> [STATED TASK]: Extract the records below, reproducing every line word for word.

---- PROVIDED RECORDS

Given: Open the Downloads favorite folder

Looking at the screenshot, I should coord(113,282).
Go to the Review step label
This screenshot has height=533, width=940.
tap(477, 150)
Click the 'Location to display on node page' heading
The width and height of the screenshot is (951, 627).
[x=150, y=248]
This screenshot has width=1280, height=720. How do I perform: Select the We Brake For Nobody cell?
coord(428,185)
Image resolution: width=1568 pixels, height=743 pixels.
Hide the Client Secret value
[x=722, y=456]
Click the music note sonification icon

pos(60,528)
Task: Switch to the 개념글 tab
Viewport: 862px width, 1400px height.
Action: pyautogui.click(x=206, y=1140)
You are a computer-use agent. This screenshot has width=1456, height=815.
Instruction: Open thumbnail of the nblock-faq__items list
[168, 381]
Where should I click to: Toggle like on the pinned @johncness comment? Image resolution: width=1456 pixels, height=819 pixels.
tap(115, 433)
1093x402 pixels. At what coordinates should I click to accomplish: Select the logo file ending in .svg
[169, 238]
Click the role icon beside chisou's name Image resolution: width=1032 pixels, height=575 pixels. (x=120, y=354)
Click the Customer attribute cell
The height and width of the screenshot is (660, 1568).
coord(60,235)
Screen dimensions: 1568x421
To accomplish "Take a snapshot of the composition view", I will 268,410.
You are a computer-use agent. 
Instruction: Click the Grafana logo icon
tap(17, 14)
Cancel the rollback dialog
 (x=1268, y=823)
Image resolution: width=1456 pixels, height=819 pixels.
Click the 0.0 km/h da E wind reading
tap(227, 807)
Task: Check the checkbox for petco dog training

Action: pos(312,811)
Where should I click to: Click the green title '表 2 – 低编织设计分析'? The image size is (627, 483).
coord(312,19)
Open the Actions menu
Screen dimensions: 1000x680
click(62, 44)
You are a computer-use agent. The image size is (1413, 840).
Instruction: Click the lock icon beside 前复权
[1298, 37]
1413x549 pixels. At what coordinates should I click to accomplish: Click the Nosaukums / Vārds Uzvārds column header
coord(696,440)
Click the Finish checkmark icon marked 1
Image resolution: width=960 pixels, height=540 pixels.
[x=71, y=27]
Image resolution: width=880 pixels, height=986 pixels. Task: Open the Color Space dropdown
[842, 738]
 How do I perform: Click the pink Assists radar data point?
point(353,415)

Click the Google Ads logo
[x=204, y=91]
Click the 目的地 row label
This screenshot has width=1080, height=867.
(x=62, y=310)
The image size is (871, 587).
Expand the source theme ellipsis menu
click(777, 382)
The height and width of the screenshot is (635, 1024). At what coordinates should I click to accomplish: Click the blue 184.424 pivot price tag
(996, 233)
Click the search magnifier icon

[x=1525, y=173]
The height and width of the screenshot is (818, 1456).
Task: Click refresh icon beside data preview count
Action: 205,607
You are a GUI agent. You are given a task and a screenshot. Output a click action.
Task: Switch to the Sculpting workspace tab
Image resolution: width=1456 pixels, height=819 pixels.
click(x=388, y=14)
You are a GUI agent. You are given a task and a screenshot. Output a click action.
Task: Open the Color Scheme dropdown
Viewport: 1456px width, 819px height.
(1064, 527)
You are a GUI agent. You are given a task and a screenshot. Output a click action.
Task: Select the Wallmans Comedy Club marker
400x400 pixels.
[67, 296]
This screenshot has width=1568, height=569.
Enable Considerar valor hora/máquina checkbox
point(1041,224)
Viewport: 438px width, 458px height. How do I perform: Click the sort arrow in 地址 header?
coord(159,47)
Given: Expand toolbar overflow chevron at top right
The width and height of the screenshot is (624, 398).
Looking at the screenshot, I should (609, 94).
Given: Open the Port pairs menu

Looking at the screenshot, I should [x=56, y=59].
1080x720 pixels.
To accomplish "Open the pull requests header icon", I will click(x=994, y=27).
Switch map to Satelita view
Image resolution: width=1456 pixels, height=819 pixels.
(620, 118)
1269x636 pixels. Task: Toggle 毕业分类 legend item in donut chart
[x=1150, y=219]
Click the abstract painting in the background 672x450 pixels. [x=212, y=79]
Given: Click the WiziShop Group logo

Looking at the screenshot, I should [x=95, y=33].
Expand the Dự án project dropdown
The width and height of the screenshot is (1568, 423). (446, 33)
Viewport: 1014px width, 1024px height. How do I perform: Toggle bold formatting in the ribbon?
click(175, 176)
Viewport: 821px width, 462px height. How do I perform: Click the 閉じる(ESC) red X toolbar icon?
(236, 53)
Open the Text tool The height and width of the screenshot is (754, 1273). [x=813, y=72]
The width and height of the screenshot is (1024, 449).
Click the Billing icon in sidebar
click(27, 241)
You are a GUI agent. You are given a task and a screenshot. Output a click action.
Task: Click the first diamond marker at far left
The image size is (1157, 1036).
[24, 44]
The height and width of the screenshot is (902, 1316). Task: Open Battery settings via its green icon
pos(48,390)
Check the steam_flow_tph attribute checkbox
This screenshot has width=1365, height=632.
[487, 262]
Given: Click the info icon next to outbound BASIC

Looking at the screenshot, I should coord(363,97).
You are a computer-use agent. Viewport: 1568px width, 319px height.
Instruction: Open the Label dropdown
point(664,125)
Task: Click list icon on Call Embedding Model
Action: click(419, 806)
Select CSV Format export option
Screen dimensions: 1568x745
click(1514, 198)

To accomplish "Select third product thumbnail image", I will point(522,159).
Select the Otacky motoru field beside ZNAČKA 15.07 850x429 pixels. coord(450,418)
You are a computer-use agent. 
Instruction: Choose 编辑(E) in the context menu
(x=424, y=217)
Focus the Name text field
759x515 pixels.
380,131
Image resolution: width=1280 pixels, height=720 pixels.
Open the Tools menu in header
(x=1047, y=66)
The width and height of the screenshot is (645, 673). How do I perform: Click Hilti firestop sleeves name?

--------

> [SOLUTION BELOW]:
Given: Open the Downloads favorite folder

Looking at the screenshot, I should coord(113,282).
Go to the Review step label
This screenshot has height=533, width=940.
tap(477, 150)
Click the 'Location to display on node page' heading
The width and height of the screenshot is (951, 627).
[x=150, y=248]
This screenshot has width=1280, height=720. How do I perform: Select the We Brake For Nobody cell?
coord(428,185)
Image resolution: width=1568 pixels, height=743 pixels.
Hide the Client Secret value
[x=722, y=456]
Click the music note sonification icon

pos(60,528)
Task: Switch to the 개념글 tab
Viewport: 862px width, 1400px height.
Action: pyautogui.click(x=206, y=1140)
You are a computer-use agent. This screenshot has width=1456, height=815.
Instruction: Open thumbnail of the nblock-faq__items list
[168, 381]
Where should I click to: Toggle like on the pinned @johncness comment? Image resolution: width=1456 pixels, height=819 pixels.
tap(115, 433)
1093x402 pixels. At what coordinates should I click to accomplish: Select the logo file ending in .svg
[169, 238]
Click the role icon beside chisou's name Image resolution: width=1032 pixels, height=575 pixels. (x=120, y=354)
Click the Customer attribute cell
The height and width of the screenshot is (660, 1568).
coord(60,235)
Screen dimensions: 1568x421
To accomplish "Take a snapshot of the composition view", I will 268,410.
You are a computer-use agent. 
Instruction: Click the Grafana logo icon
tap(17, 14)
Cancel the rollback dialog
 (x=1268, y=823)
Image resolution: width=1456 pixels, height=819 pixels.
Click the 0.0 km/h da E wind reading
tap(227, 807)
Task: Check the checkbox for petco dog training

Action: pos(312,811)
Where should I click to: Click the green title '表 2 – 低编织设计分析'? The image size is (627, 483).
coord(312,19)
Open the Actions menu
Screen dimensions: 1000x680
click(62, 44)
You are a computer-use agent. The image size is (1413, 840).
Instruction: Click the lock icon beside 前复权
[1298, 37]
1413x549 pixels. At what coordinates should I click to accomplish: Click the Nosaukums / Vārds Uzvārds column header
coord(696,440)
Click the Finish checkmark icon marked 1
Image resolution: width=960 pixels, height=540 pixels.
[x=71, y=27]
Image resolution: width=880 pixels, height=986 pixels. Task: Open the Color Space dropdown
[842, 738]
 How do I perform: Click the pink Assists radar data point?
point(353,415)

Click the Google Ads logo
[x=204, y=91]
Click the 目的地 row label
This screenshot has width=1080, height=867.
(x=62, y=310)
The image size is (871, 587).
Expand the source theme ellipsis menu
click(777, 382)
The height and width of the screenshot is (635, 1024). At what coordinates should I click to accomplish: Click the blue 184.424 pivot price tag
(996, 233)
Click the search magnifier icon

[x=1525, y=173]
The height and width of the screenshot is (818, 1456).
Task: Click refresh icon beside data preview count
Action: 205,607
You are a GUI agent. You are given a task and a screenshot. Output a click action.
Task: Switch to the Sculpting workspace tab
Image resolution: width=1456 pixels, height=819 pixels.
click(x=388, y=14)
You are a GUI agent. You are given a task and a screenshot. Output a click action.
Task: Open the Color Scheme dropdown
Viewport: 1456px width, 819px height.
(1064, 527)
You are a GUI agent. You are given a task and a screenshot. Output a click action.
Task: Select the Wallmans Comedy Club marker
400x400 pixels.
[67, 296]
This screenshot has width=1568, height=569.
Enable Considerar valor hora/máquina checkbox
point(1041,224)
Viewport: 438px width, 458px height. How do I perform: Click the sort arrow in 地址 header?
coord(159,47)
Given: Expand toolbar overflow chevron at top right
The width and height of the screenshot is (624, 398).
Looking at the screenshot, I should (609, 94).
Given: Open the Port pairs menu

Looking at the screenshot, I should [x=56, y=59].
1080x720 pixels.
To accomplish "Open the pull requests header icon", I will click(x=994, y=27).
Switch map to Satelita view
Image resolution: width=1456 pixels, height=819 pixels.
(620, 118)
1269x636 pixels. Task: Toggle 毕业分类 legend item in donut chart
[x=1150, y=219]
Click the abstract painting in the background 672x450 pixels. [x=212, y=79]
Given: Click the WiziShop Group logo

Looking at the screenshot, I should [x=95, y=33].
Expand the Dự án project dropdown
The width and height of the screenshot is (1568, 423). (446, 33)
Viewport: 1014px width, 1024px height. How do I perform: Toggle bold formatting in the ribbon?
click(175, 176)
Viewport: 821px width, 462px height. How do I perform: Click the 閉じる(ESC) red X toolbar icon?
(236, 53)
Open the Text tool The height and width of the screenshot is (754, 1273). [x=813, y=72]
The width and height of the screenshot is (1024, 449).
Click the Billing icon in sidebar
click(27, 241)
You are a GUI agent. You are given a task and a screenshot. Output a click action.
Task: Click the first diamond marker at far left
The image size is (1157, 1036).
[24, 44]
The height and width of the screenshot is (902, 1316). Task: Open Battery settings via its green icon
pos(48,390)
Check the steam_flow_tph attribute checkbox
This screenshot has width=1365, height=632.
[487, 262]
Given: Click the info icon next to outbound BASIC

Looking at the screenshot, I should coord(363,97).
You are a computer-use agent. Viewport: 1568px width, 319px height.
Instruction: Open the Label dropdown
point(664,125)
Task: Click list icon on Call Embedding Model
Action: click(419, 806)
Select CSV Format export option
Screen dimensions: 1568x745
click(1514, 198)

To accomplish "Select third product thumbnail image", I will point(522,159).
Select the Otacky motoru field beside ZNAČKA 15.07 850x429 pixels. coord(450,418)
You are a computer-use agent. 
Instruction: Choose 编辑(E) in the context menu
(x=424, y=217)
Focus the Name text field
759x515 pixels.
380,131
Image resolution: width=1280 pixels, height=720 pixels.
Open the Tools menu in header
(x=1047, y=66)
The width and height of the screenshot is (645, 673). How do I perform: Click Hilti firestop sleeves name?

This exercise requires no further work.